Chemotherapeutic drugs induce apoptosis by affecting the cell-death or survival pathways. Thus, several ongoing clinical trials are currently under investigation to overcome drug resistance by modulation of apoptosis or cell survival (19). In the current study, we have identified maspin as a modulator of doxorubicin and etoposide susceptibility in NCI-H157 lung cancer cells, and we described several possible targets of maspin that might account for the chemosensitivity. Maspin has been implicated in apoptosis (7), as well as in metastasis (8-10). However, to the best of our knowledge, this is the first report indicating that the expression of maspin in lung cancer may play a role in modulating the cell survival pathway. Our data indicates that the decreased expression of maspin in a lung cancer cell line induces resistance to apoptosis. Thus, the loss of a maspin expression may denote a poor prognosis due to the high probability of resistance to therapy.
The exact mechanism of how maspin may modulate cell survival remains unknown. Whatever the mechanisms are, it is intriguing to note that maspin-mediated inhibition of cell death is different depending on the anticancer agents. To identify the putative targets of maspin that may account for the resistance to chemotherapy, a cDNA microarray analysis was performed on the RNA extracted from the tumors derived from the empty vector-transfected and maspin-transfected lung cancer cells. The array identified many transcriptional alterations, and most have no obvious connection to chemoresistance. However, the proteins involved in Akt signaling were recognized. Specifically, the expressions of PTEN and IGF2R were associated with the maspin expression. Considering those studies reporting that the Akt pathway inhibits apoptosis in cancer cells, the up-regulation of PTEN and the down-regulation of IGF2R may alleviate the survival of cancer cells. It has been suggested that Akt may function as an anti-apoptotic survival protein based on the observation that the inactivation of Akt induced cell death in several cancer cells (11). Therefore, the up-regulation of anti-apoptotic proteins through the activation of Akt could be a mechanism for inducing chemoresistance in maspin-lacking cancer cells, although this remains to be demonstrated.

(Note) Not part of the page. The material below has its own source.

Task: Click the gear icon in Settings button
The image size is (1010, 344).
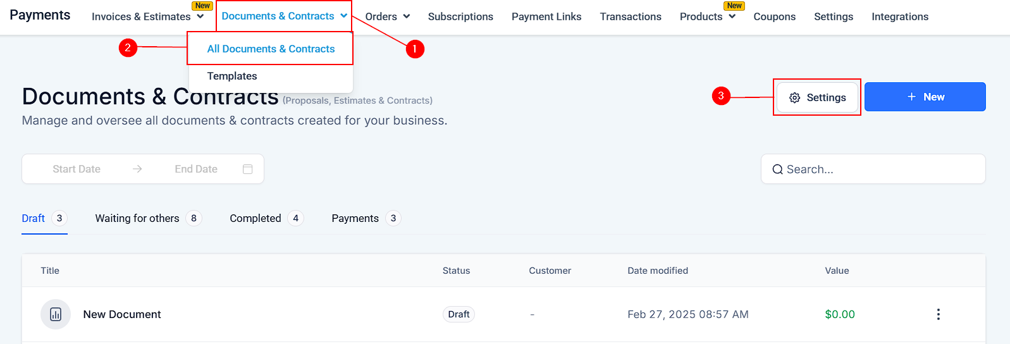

Our study shows that maspin inhibits the survival pathway by inactivating Akt phosphorylation and this influences the response to cell death in lung cancer cells. Therefore, lung cancer cells lacking maspin would be resistant to chemotherapeutic drugs such as doxorubicin or etoposide, implying that treatment strategies based on the level of maspin might improve the efficacy of these chemotherapeutic drugs.
This work was supported by a grant (KRF-2006-312-C00416) from the Korean Research Foundation.